• [WORK TO COMPLETE]: Transcribe the deployment walkthrough verbatim from "download-models starts first." up to and including "every subsequent request.".

• [EXTRACT TO READ]:
>>>>>

Step 2: Fill out the form

The form has a small number of fields.

Model. The LLM you want to run. The default is llama3.1:8b-instruct. You can specify any model available from Ollama's model library or HuggingFace (Mistral, Qwen, DeepSeek, or any open model). Enter the model identifier and Fuzzball pulls it as part of the workflow.

Documents to ingest (optional). If you want your LLM to reference internal documents (e.g., PDFs, Word docs, CSVs, Markdown files) provide the source location here. Fuzzball loads them into an accessible knowledge base as the workflow starts. Your AI can answer questions about these internal materials without those materials leaving your environment.

Test prompt (optional). A prompt that runs automatically once the stack is ready, confirming the knowledge base is working and the model is responding before your team gets access.

Fill in the model name (or use the default), add a document source (if you have one), and click run. That's all there is to it.

Step 3: Watch the dependency sequence run

Fuzzball works through a dependency graph and each service starts only once the one it depends on is fully running. Here is what runs, in order.

download-models starts first. Ollama runs temporarily in CPU-only mode, pulls the selected LLM and the RAG embedding model into a persistent storage volume, then exits. This ensures the model is available before the inference backend starts.

ollama starts next with full GPU access. Models load from the persistent volume into active GPU memory and stay warm for fast inference on every subsequent request.

open-webui starts once Ollama is running. It connects to Ollama through Fuzzball's internal DNS and exposes a browser endpoint protected by Fuzzball authentication.

ingest-documents runs automatically if you provided a document source, fetching the files and uploading them through the Open WebUI API into a persistent vector database.

verify-stack runs an optional test prompt through Open WebUI to confirm the knowledge base is accessible and the model is responding.

The whole sequence takes only a few minutes: Fuzzball provisions compute instances, pulls containers, downloads the model, and prepares all the necessary services. When it's ready, a single "Connect" button routes you to your new, custom AI service endpoint, wherever it's running.

Step 4: Click connect

When the workflow completes, the connect button appears in the Fuzzball UI. Click it and Open WebUI opens in your browser. Select a model from the dropdown, start a conversation, and if you loaded documents, they're available for context. The model can reference the knowledge base in its response.

Your LLM is running on your infrastructure. The conversation stays on your hardware.

<<<<<

• [RECORDED DATA]:
>>>>>

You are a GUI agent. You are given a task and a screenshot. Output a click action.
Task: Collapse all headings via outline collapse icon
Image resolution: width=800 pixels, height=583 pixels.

<<<<<

• [RESULT OF THIS TASK]:
download-models starts first. Ollama runs temporarily in CPU-only mode, pulls the selected LLM and the RAG embedding model into a persistent storage volume, then exits. This ensures the model is available before the inference backend starts.

ollama starts next with full GPU access. Models load from the persistent volume into active GPU memory and stay warm for fast inference on every subsequent request.